Helpful context:


In 1735, Leonhard Euler was in Königsberg, a city in Prussia built on two islands where the Pregel River forked. The islands and riverbanks were connected by seven bridges. The locals had a recreational puzzle that had never been solved: could you take a walk through the city crossing each of the seven bridges exactly once?

People had tried and failed for years. Euler didn’t just solve the puzzle - he proved it was impossible, and in doing so invented an entirely new branch of mathematics.

His insight was to abstract away everything irrelevant. The physical layout of the city didn’t matter. All that mattered was which landmasses connected to which others, and how many bridges connected them. He replaced the city with dots (landmasses) and lines (bridges). And then he noticed something clean: a walk that crosses every edge exactly once - what we now call an Eulerian path - can only exist if at most two vertices have an odd number of connections. In Königsberg, all four landmasses had an odd number of bridges. No such walk could exist.

That abstraction - replace objects with dots, replace relationships with lines - is the definition of a graph.


Graphs: The Basics

A graph $G = (V, E)$ consists of a set of vertices (or nodes) $V$ and a set of edges $E$ connecting pairs of vertices.

Directed vs. undirected. In an undirected graph, edges have no direction: if $A$ connects to $B$, then $B$ connects to $A$. In a directed graph (digraph), edges are one-way: $(A, B)$ and $(B, A)$ are different edges. Road networks with one-way streets, web links, and dependency graphs are directed.

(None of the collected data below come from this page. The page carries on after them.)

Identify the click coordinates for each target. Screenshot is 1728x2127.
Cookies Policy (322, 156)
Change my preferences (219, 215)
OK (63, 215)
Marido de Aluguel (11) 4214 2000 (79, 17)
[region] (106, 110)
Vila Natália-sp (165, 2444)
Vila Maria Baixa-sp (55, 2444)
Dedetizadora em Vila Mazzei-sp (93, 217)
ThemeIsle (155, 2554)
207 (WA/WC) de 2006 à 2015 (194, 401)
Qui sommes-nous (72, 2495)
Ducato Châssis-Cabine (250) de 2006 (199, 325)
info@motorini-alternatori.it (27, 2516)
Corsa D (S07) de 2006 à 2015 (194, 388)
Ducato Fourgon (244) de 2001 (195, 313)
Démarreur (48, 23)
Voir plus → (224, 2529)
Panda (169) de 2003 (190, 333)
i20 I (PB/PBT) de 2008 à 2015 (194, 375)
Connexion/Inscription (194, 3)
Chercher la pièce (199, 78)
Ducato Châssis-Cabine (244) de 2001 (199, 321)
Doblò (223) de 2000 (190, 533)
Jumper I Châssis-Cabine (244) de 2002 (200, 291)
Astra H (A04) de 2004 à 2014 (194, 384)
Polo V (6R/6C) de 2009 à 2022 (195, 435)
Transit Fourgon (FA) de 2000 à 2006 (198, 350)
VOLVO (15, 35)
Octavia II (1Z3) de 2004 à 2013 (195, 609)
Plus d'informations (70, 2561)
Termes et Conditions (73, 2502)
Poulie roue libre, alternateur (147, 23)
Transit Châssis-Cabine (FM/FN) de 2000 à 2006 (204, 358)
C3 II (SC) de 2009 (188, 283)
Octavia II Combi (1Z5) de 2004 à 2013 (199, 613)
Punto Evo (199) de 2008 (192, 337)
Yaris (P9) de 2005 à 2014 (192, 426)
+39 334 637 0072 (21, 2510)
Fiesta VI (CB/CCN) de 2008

Weighted vs. unweighted. A weighted graph assigns a numerical value to each edge - distance, cost, capacity. An unweighted graph doesn’t.

Two representations dominate in practice:

Adjacency matrix. A $V \times V$ matrix where entry $(i, j) = 1$ (or the edge weight) if edge $(i, j)$ exists. Edge lookup is $O(1)$, but the matrix always uses $O(V^2)$ space - wasteful for sparse graphs where most entries are zero.

Adjacency list. For each vertex, store only the neighbors that actually exist. Space: $O(V + E)$. Edge lookup is $O(\text{degree}(v))$, but for sparse graphs (where $E \ll V^2$) this is much better. Most real graphs - road networks, social networks, the web - are sparse, so adjacency lists dominate.


BFS explores vertices in order of their distance from the source - first the source itself, then all its neighbors, then their neighbors, and so on. It uses a FIFO queue. Think of it as ripples spreading outward from a stone dropped in water: every node at distance $k$ is fully processed before any node at distance $k+1$.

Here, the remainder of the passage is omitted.